Il y avait un parterre qui dépendait de sa demeure, bien
qu'il en fût séparé par la rue. Suivant les saisons, on y admirait les cloches
rouges des bignonias, bleues des paulownias, et les longs cigares des catalpas.
Ces fruits, obliquement dirigés vers le sol, simulaient une grosse averse
espacée.
Jean Escuyot n'était plus qu'à trente mètres du seuil
devant lequel il distinguait deux ombres : celle du bon chien Mouffetard
et celle d'une petite fille. Il crut tout d'abord que celle-ci était la nièce
du curé, son voisin. Elle se tenait debout et le chien assis se laissait
caresser par elle. Il se rapprocha, se demandant s'il était le jouet d'un
songe. Cette enfant était Méniquette. Elle le reconnut.
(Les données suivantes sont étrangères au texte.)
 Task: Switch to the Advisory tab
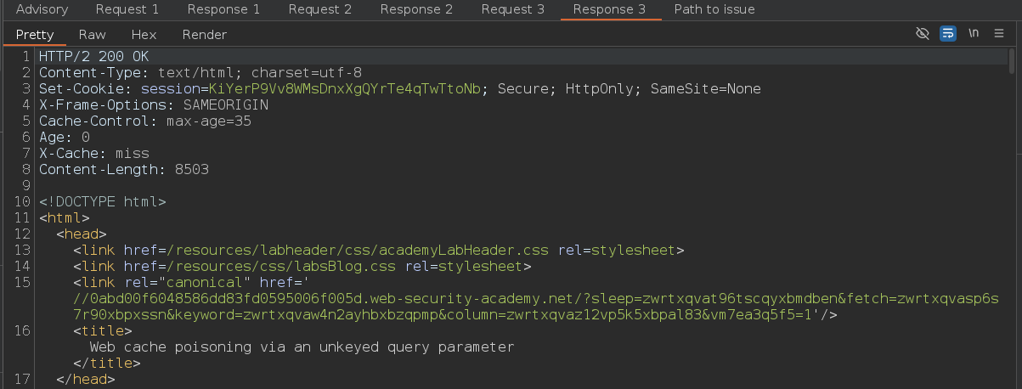point(42,9)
Elle fit, à sa
rencontre, quelques pas, avec toute l'aisance légère d'une petite fille bien
portante.
— Toi ? lui dit-il.
Et Méniquette répondit :
— Bonjour, Janot.
C'est ainsi qu'elle appelait tendrement le vieillard.
— Toi ? répéta-t-il.
— Oui, moi.
— Quoi, tu marches ?
— Oui.
— Tu ne souffres plus ?
— Non, parce que j'ai rêvé.
— Qu'as-tu rêvé ?
— J'ai rêvé, hier, qu'il fallait que l'on me sorte du
plâtre, et maman a décousu l'appareil avec un sécateur.